DNA甲基化在小鼠脓毒症相关性脑病中的作用

Role of DNA methylation in sepsis-associated encephalopathy in mice

目的评价DNA甲基化在小鼠脓毒症相关性脑病中的作用。方法清洁级健康雄性C57BL/6小鼠144只,6~8周龄,体重20~25 g,采用随机数字表法分为4组(n=36):假手术组(Sham组)、脓毒症组(Sepsis组)、假手术+SAM组(Sham+SAM组)和脓毒症+SAM组(Sepsis+SAM组)。采用盲肠结扎穿孔(CLP)法制备小鼠脓毒症相关性脑病模型。Sham+SAM组和Sepsis+SAM组于术前1 h及术后12 h腹腔注射DNA甲基化的甲基供体S-腺苷甲硫氨酸(SAM)100 mg/kg,Sham组和Sepsis组腹腔注射等量生理盐水。于CLP后1、3和7 d时通过Y-迷宫和条件恐惧实验检测小鼠认知功能;于CLP后1、3和7 d时处死小鼠取海马组织,采用比色法测定全基因组DNA甲基化水平,采用实时荧光定量PCR法检测DNA甲基化转移酶(DNMTl、DNMT3a和DNMT3b)、TET(TET1、TET2和TET3)和TDG的mRNA表达水平。结果与Sham组比较,Sepsis组新异臂停留时间缩短,僵直时间百分比和各臂穿梭次数总和减少,CLP后1、3和7 d时小鼠海马组织全基因组甲基化水平降低,DNMT1、DNMT3a、TET1、TET2、TET3和TDG mRNA表达上调,DNMT3b mRNA表达下调(P<0.05);与Sepsis组比较,Sepsis+SAM组新异臂停留时间延长,僵直时间百分比和各臂穿梭次数总和明显增加,各时点DNMT1、DNMT3a、TET1、TET2、TET3和TDG的mRNA表达下调,DNMT3b mRNA表达上调(P<0.05)。

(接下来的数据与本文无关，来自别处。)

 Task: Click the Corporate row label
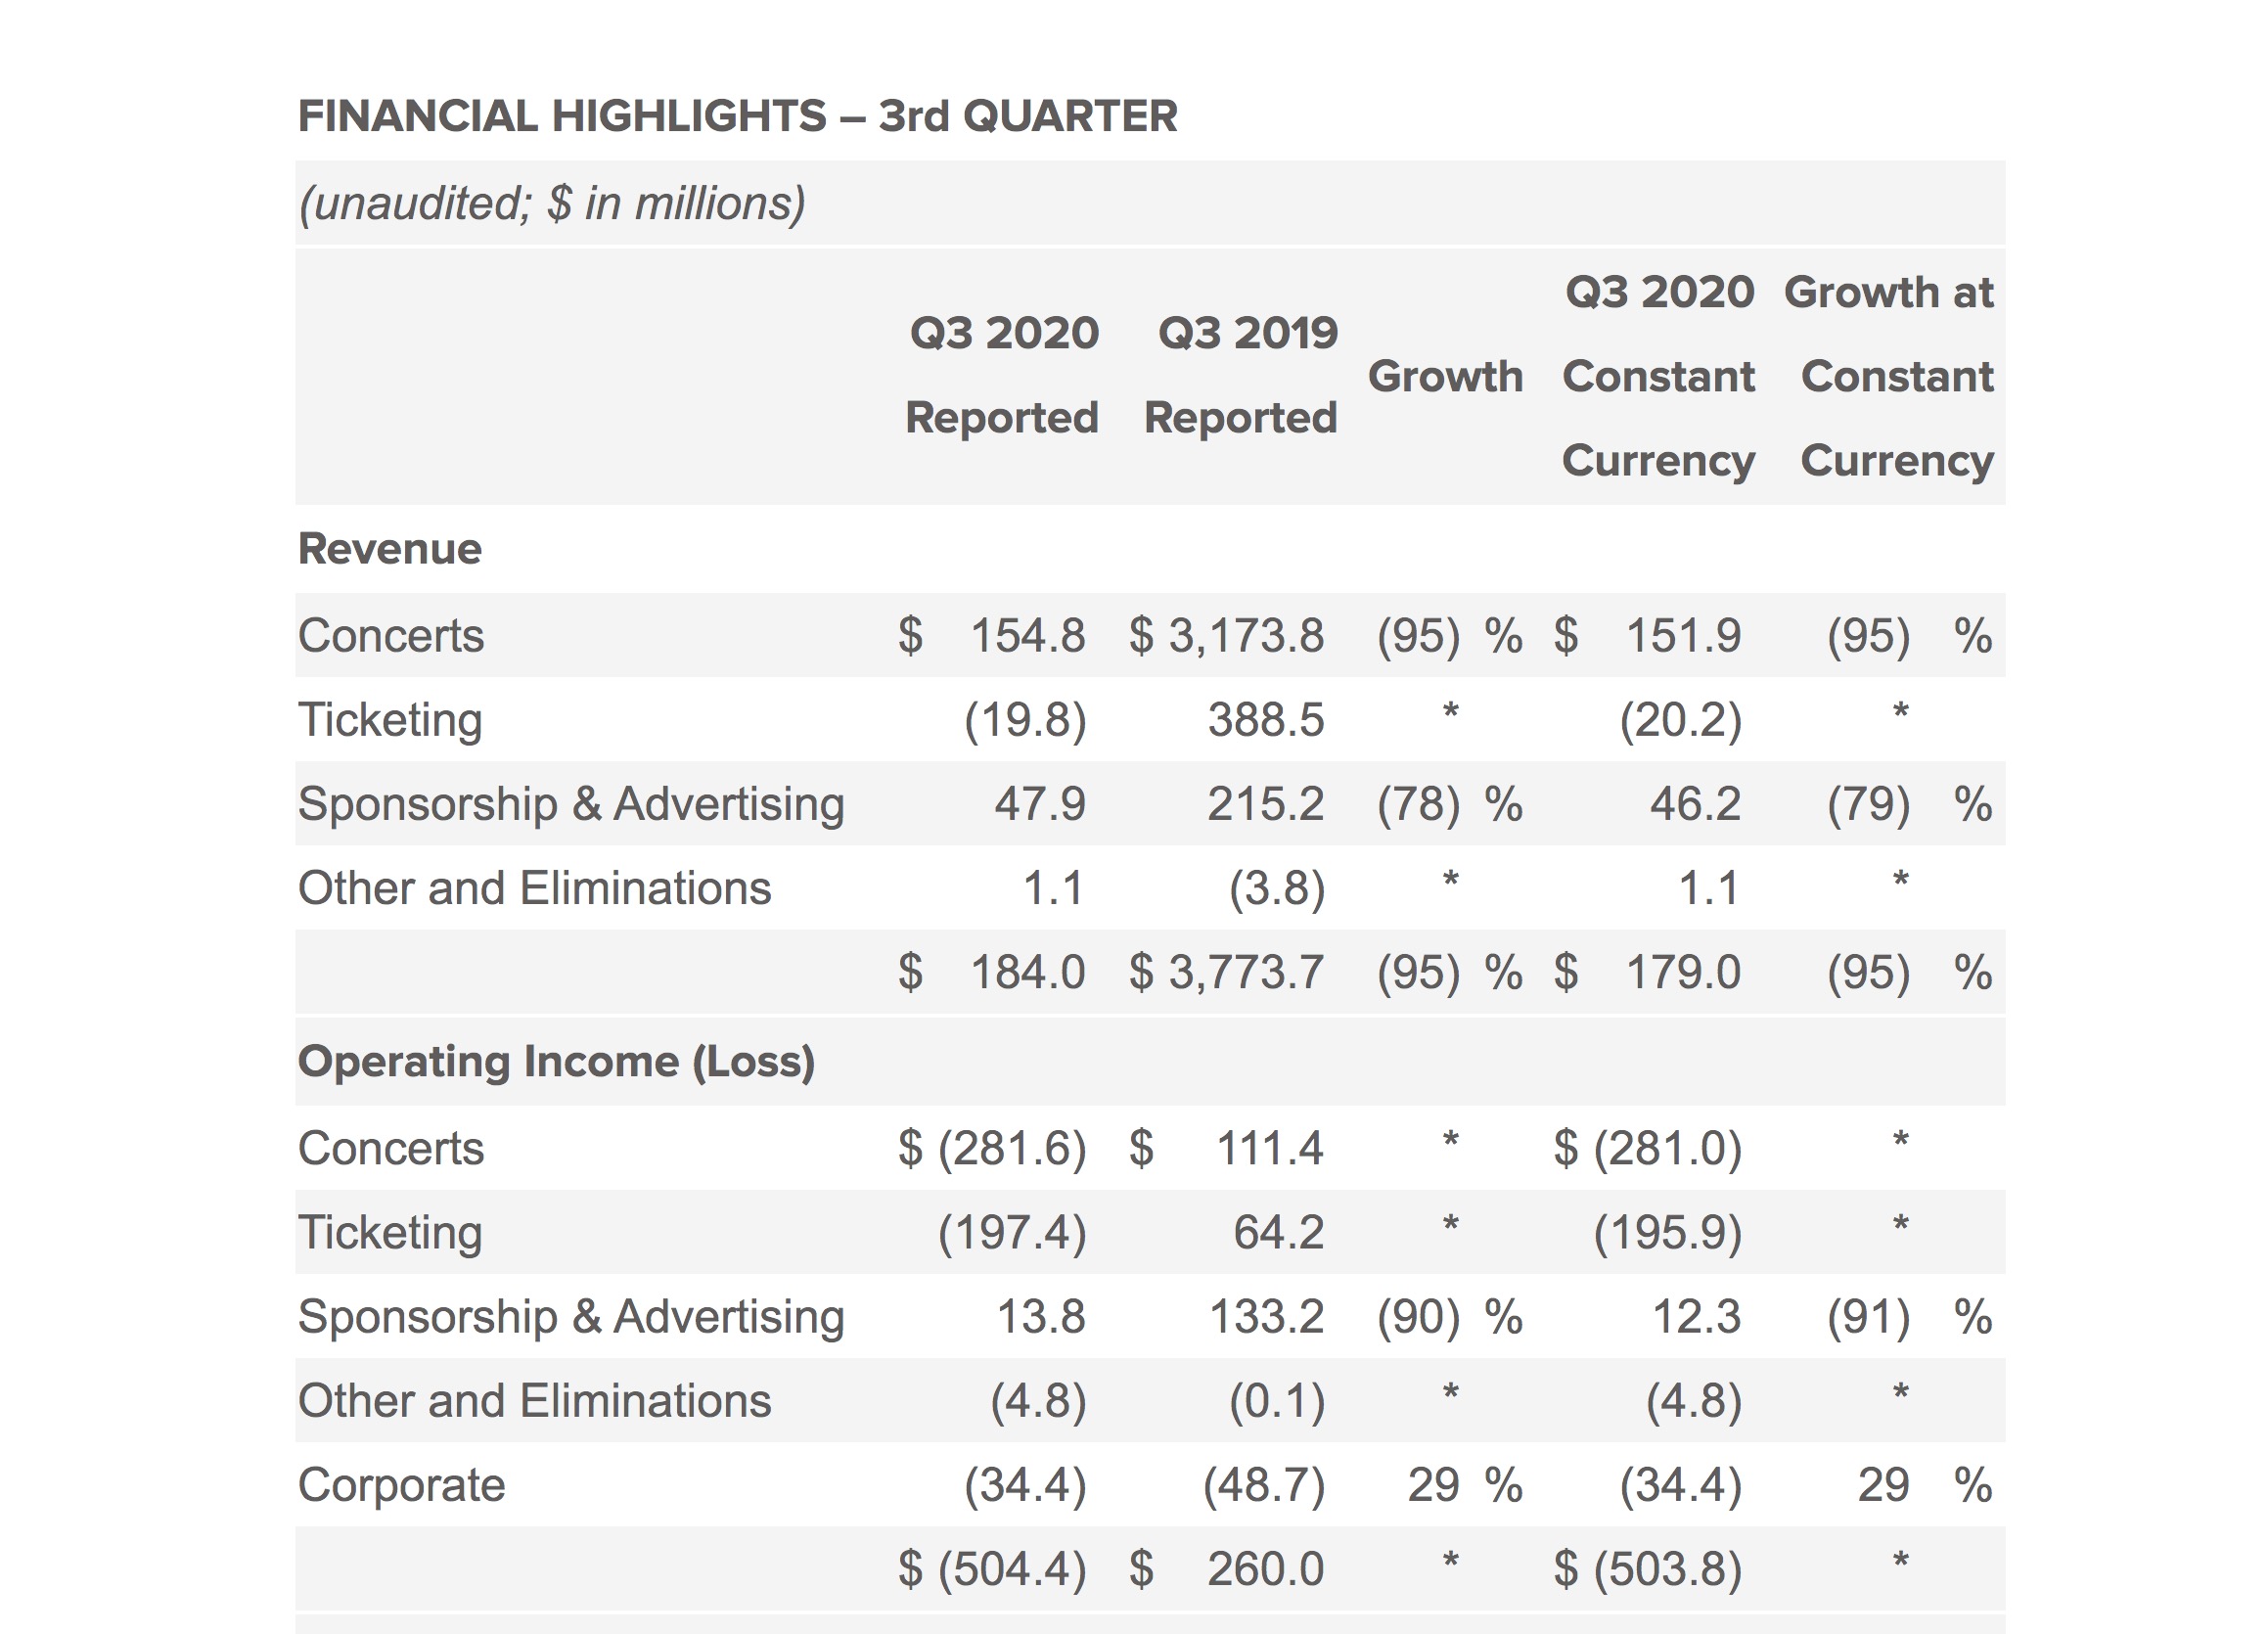(x=401, y=1485)
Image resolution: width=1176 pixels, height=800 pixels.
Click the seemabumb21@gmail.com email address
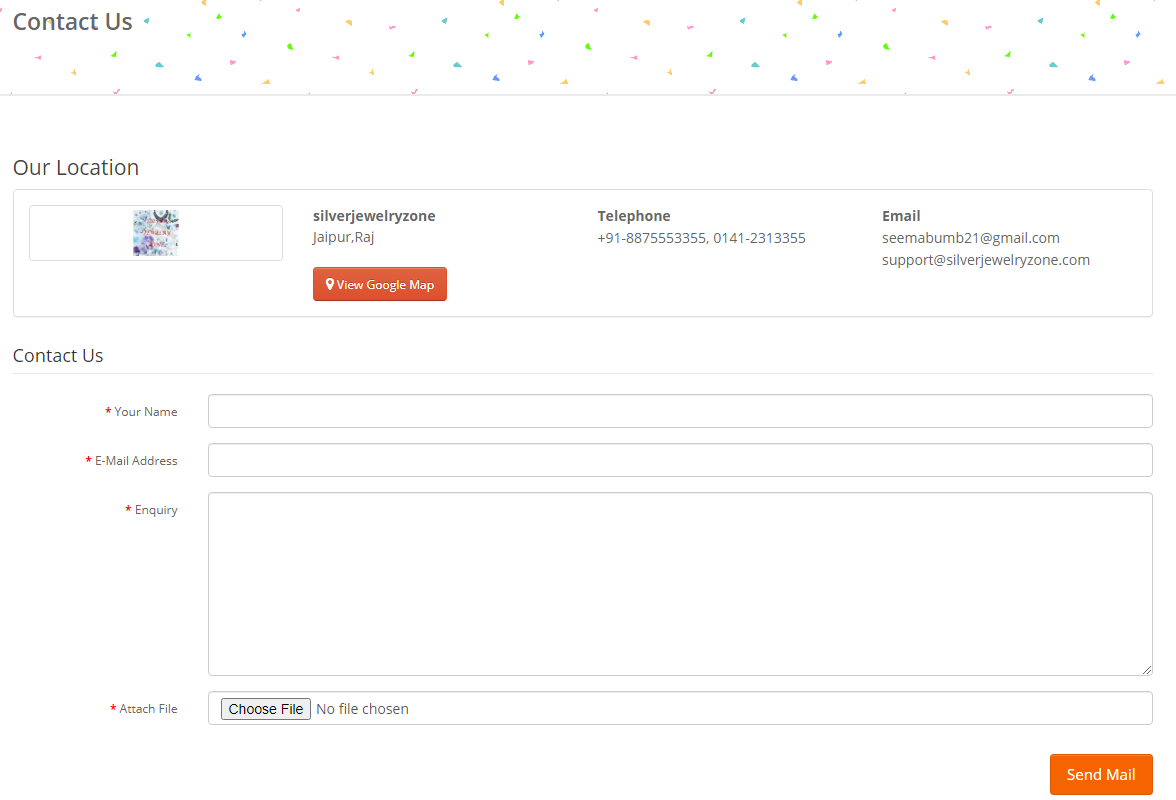[970, 238]
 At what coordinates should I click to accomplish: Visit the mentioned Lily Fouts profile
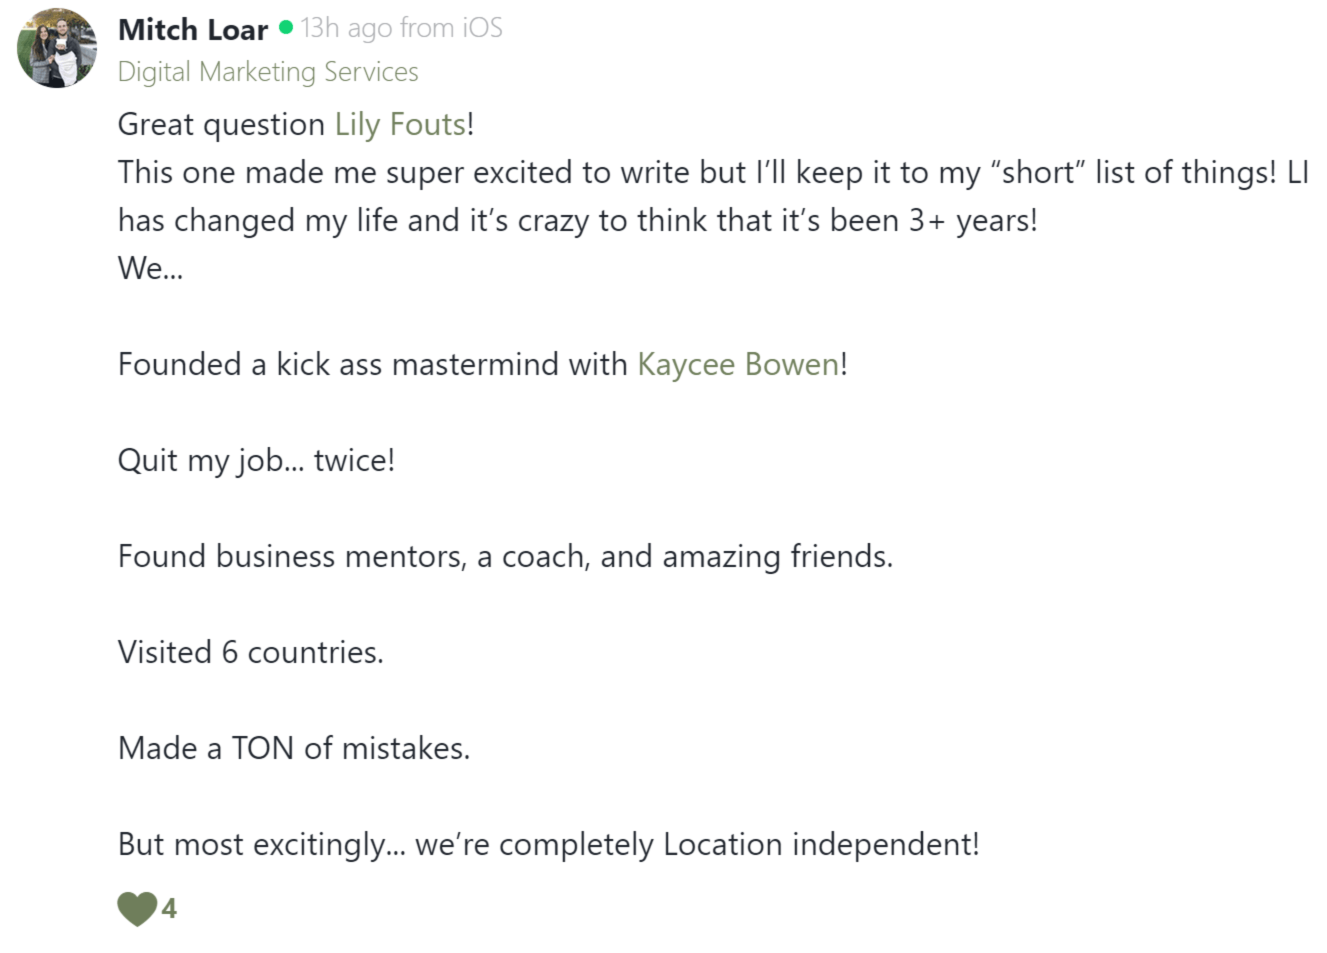point(400,124)
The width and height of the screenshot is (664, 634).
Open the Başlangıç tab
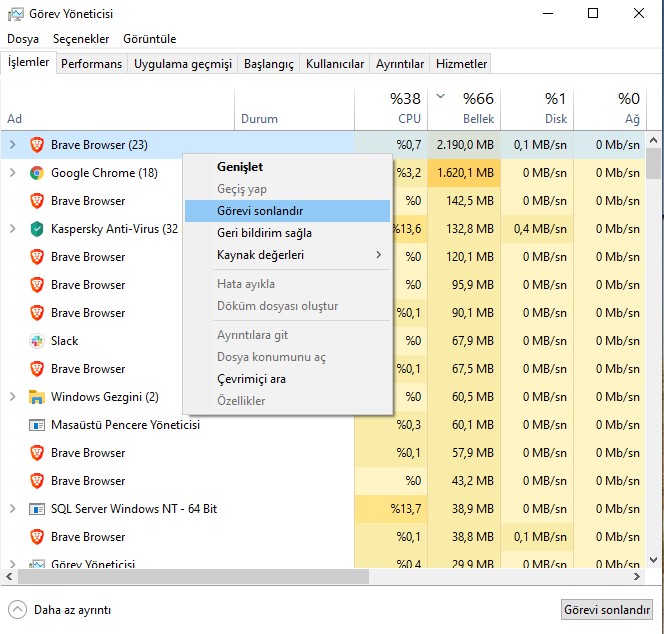(x=269, y=64)
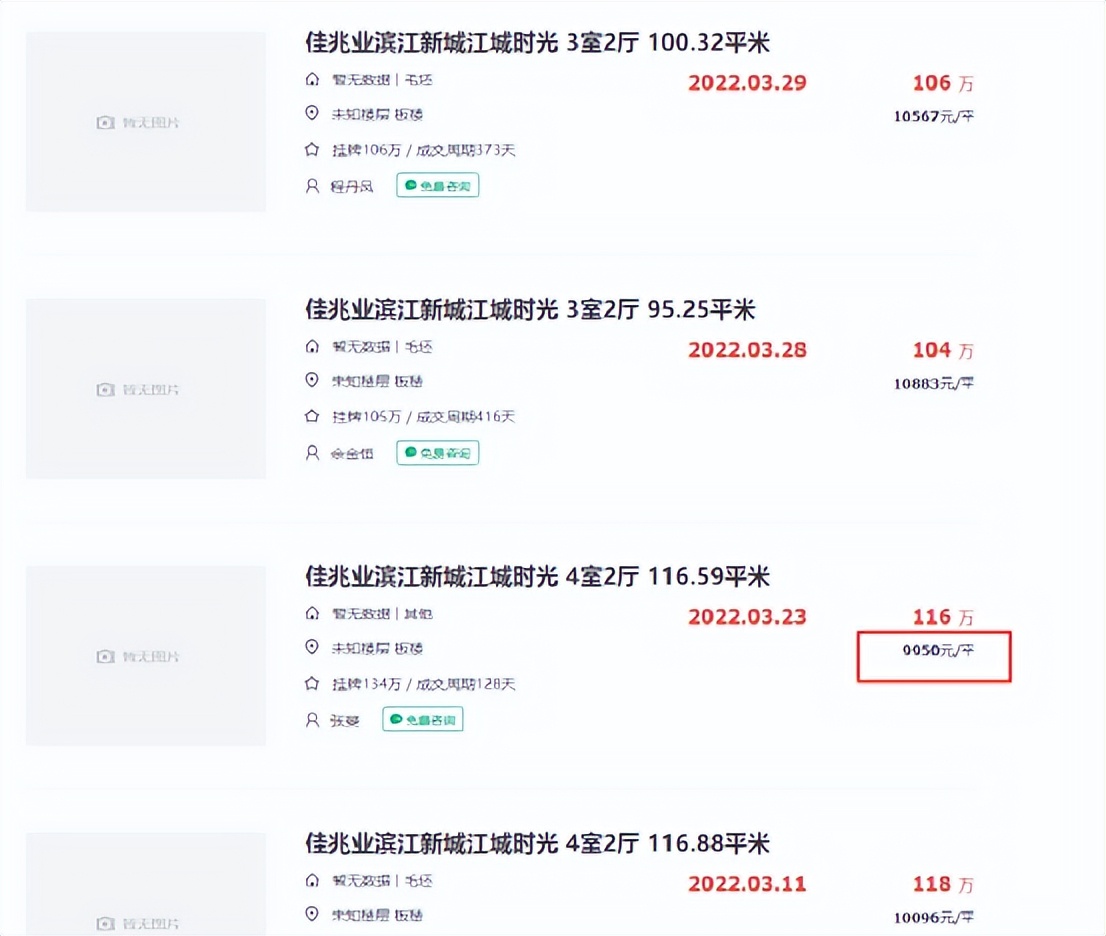Click the green chat bubble on 免费咨询 button
The image size is (1106, 936).
(409, 185)
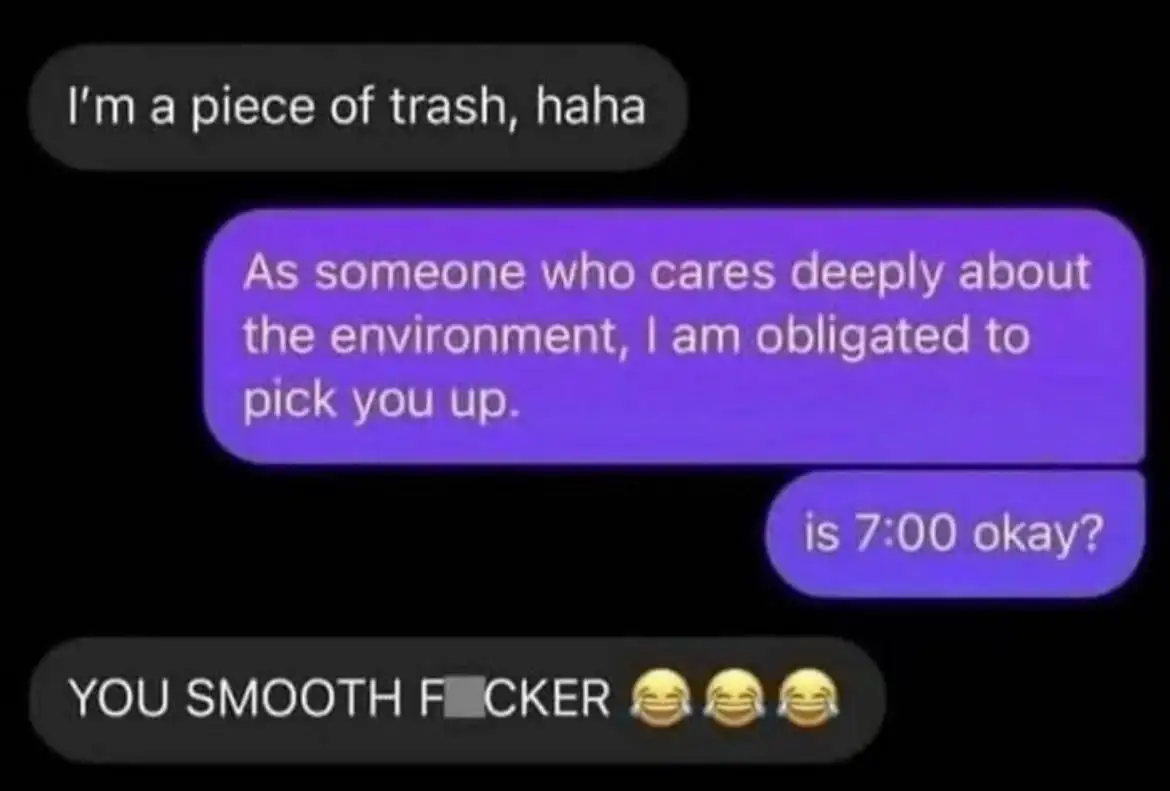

结论海马DNA甲基化参与了小鼠脓毒症相关性脑病发生的过程。

Objective To evaluate the role of DNA methylation in sepsis-associated encephalopathy in mice.Methods A total of 144 clean-grade healthy male C57BL/6 mice,aged 6-8 weeks,weighing 20-25 g,were divided into 4 groups(n=36 each)using a random number table method:sham operation group(group Sham),sepsis group(group Sepsis),sham operation plus S-adenosyl methionine(SAM)group(group Sham+SAM)and sepsis plus SAM group(group Sepsis+SAM).Sepsis was produced by cecum ligation and puncture(CLP).In Sham+SAM and Sepsis+SAM groups,DNA methylated methyl donor SAM 100 mg/kg was intraperitoneally injected at 1 h before operation and 12 h after operation,while the equal volume of normal saline was given instead in Sham and Sepsis groups.The cognitive function was assessed using Y-maze and contextual fear conditioning test at 1,3 and 7 days after CLP.Mice were sacrificed at 1,3 and 7 days after CLP,and the hippocampal tissues were taken for determination of genome-wide DNA methylation(by colorimetric assay)and expression of DNA methyltransferase enzymes(DNMT1,DNMT3a,and DNMT3b),ten-eleven translocation(TET)enzymes(TET1,TET2 and TET3)and thymine-DNA glycosylase(TDG)mRNA(by fluorescent quantitative real-time).Results Compared with group Sham,the time of staying at the novel arm was significantly shortened,the percentage of time spent freezing and the total number of entries into each arm were reduced,genome-wide DNA methylation in hippocampal tissues was decreased at 1,3 and 7 days after CLP,the expression of DNMT1,DNMT3a,TET1,TET2,TET3 and TDG was up-regulated,and the expression of DNMT3b was down-regulated in group Sepsis(P<0.05).Compared with group Sepsis,the time of staying at the novel arm was significantly prolonged,the percentage of time spent freezing and the total number of entries into each arm were increased,the expression of DNMT1,DNMT3a,TET1,TET2,TET3 and TDG mRNA was down-regulated,and the expression of DNMT3b was up-regulated in group Sepsis+SAM(P<0.05).Conclusion DNA methylation is involved in the development of sepsis-associated encephalopathy in mice.